##### Provided records #####

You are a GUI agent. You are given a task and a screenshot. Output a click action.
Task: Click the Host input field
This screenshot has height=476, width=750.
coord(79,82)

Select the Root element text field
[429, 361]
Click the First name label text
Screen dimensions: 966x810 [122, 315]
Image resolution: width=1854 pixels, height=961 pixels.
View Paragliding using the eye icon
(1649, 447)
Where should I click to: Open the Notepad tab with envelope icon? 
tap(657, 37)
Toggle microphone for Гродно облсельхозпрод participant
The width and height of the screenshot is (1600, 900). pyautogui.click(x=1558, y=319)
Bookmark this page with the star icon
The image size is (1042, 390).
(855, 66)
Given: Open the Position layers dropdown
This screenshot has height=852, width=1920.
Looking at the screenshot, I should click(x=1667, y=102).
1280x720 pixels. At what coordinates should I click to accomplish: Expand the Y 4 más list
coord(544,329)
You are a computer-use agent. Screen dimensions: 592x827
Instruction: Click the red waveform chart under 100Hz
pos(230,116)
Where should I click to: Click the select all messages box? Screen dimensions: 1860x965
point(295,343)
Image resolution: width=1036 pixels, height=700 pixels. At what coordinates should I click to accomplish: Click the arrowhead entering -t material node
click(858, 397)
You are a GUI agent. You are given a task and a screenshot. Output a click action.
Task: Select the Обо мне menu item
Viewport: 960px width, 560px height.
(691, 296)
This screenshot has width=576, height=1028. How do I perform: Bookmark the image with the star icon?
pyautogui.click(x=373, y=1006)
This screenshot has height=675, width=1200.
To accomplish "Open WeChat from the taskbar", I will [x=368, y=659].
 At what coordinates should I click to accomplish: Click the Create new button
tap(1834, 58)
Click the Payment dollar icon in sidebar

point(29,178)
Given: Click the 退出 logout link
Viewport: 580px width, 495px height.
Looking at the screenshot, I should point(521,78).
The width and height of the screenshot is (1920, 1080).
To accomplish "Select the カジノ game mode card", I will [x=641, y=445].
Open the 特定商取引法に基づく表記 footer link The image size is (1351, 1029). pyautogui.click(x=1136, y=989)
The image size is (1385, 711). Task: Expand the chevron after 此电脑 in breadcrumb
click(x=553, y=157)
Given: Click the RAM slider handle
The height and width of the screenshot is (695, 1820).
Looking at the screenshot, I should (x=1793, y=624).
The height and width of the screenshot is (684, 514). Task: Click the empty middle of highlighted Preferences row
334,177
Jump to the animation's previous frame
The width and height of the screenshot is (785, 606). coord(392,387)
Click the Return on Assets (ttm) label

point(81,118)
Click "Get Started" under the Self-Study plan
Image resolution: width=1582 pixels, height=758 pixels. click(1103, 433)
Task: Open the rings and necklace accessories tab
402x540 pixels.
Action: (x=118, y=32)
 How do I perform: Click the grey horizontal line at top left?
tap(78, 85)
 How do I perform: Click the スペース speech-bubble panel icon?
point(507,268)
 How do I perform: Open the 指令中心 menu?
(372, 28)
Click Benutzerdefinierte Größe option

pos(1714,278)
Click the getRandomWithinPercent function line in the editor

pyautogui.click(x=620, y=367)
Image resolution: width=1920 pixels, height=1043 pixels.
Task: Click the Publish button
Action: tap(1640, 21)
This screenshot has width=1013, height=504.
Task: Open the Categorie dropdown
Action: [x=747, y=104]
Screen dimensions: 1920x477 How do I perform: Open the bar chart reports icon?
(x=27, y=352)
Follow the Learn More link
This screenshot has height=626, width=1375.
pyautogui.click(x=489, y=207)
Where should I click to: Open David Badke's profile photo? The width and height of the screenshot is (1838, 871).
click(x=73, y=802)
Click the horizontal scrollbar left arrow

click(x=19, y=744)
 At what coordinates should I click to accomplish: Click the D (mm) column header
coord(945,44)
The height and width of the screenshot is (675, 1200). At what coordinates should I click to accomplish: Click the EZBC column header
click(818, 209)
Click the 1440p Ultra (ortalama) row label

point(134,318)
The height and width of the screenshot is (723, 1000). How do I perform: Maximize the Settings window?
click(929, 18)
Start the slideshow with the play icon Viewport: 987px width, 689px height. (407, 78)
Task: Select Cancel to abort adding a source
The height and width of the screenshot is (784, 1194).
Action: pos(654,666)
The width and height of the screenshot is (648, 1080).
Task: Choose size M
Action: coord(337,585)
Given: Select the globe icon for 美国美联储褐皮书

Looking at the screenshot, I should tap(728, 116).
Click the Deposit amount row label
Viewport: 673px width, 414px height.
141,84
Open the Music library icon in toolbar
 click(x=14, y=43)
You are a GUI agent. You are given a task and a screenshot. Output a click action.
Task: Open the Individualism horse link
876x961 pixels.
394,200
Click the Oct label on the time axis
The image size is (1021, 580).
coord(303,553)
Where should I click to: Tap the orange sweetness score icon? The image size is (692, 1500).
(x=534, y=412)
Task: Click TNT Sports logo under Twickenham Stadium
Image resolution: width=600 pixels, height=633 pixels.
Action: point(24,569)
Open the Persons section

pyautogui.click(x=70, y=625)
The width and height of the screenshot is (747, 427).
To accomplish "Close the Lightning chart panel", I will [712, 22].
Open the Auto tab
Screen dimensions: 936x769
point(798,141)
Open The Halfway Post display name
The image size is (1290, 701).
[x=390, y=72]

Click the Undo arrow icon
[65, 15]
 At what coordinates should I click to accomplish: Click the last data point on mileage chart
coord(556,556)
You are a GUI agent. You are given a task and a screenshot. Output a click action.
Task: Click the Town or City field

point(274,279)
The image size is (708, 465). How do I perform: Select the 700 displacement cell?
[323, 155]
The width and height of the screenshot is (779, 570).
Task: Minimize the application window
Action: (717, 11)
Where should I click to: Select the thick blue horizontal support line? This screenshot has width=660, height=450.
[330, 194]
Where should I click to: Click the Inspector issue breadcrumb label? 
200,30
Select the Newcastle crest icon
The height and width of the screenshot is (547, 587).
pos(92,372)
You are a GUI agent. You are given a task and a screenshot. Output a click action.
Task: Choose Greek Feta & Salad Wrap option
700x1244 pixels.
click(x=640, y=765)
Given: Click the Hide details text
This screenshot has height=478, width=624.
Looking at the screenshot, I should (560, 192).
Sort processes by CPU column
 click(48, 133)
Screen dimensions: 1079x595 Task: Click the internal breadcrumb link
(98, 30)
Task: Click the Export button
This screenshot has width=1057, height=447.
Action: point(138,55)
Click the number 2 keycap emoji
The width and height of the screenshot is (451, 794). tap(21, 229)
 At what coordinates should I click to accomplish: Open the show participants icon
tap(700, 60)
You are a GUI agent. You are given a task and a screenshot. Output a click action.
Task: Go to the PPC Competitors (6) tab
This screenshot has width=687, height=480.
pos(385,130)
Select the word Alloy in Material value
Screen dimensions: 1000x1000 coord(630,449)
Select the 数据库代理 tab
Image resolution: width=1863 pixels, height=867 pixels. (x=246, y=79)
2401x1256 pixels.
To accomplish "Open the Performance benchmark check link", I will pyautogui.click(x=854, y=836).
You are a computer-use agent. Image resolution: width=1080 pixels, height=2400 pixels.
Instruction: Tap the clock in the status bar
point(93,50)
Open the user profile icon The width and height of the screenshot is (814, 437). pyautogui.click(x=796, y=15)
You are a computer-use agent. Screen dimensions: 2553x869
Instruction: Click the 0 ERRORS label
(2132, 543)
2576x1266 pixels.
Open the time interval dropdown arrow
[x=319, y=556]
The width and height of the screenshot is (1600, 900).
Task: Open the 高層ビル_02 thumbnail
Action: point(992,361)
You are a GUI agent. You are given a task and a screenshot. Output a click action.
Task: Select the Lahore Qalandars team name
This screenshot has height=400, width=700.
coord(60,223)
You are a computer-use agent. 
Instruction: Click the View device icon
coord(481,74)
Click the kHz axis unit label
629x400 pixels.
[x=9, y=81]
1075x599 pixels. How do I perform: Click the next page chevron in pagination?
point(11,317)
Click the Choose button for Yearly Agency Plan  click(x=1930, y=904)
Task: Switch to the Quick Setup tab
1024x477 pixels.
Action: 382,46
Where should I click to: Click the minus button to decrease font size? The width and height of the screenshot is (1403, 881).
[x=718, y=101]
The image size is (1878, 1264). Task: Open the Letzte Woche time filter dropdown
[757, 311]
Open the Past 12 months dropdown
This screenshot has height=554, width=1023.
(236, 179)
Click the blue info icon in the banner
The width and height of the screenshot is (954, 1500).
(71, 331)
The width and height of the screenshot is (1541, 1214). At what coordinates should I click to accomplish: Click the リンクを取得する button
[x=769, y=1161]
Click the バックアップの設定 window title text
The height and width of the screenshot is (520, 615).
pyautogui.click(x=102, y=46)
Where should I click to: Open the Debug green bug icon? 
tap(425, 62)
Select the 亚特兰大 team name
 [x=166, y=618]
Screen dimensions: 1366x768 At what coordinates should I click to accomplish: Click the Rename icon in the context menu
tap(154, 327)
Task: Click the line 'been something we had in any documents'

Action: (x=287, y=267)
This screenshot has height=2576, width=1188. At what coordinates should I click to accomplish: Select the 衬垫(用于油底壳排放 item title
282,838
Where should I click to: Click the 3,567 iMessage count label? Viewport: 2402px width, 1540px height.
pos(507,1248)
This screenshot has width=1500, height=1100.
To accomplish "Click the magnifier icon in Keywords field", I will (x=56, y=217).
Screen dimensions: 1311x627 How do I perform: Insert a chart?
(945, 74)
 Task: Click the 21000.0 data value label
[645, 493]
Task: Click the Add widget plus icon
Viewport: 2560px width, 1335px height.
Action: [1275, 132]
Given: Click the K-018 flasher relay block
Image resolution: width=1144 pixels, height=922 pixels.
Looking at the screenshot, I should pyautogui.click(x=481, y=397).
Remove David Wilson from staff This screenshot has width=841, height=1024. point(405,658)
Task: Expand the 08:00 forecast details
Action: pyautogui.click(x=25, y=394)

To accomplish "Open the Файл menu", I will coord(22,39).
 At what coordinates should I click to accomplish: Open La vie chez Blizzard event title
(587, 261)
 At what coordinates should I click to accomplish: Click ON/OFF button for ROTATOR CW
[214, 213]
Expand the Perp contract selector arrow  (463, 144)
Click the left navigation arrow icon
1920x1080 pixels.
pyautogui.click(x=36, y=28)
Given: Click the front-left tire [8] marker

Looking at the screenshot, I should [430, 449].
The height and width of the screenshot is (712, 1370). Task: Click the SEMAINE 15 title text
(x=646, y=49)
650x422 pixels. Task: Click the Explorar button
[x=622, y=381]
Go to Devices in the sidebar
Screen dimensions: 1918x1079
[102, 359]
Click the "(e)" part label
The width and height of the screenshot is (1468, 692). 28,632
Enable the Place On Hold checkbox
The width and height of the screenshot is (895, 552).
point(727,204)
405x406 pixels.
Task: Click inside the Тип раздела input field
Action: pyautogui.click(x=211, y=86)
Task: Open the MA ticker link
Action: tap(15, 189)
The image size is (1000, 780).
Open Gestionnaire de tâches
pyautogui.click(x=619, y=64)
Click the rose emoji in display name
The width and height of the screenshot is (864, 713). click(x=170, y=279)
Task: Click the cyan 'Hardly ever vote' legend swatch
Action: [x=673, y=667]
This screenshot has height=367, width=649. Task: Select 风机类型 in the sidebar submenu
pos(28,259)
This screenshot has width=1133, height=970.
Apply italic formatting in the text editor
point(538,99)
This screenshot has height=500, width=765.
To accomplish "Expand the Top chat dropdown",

#####

** Task goal **
How many of the lines above hold the word "computer"? State that number and nothing else.

** Exercise solution **
4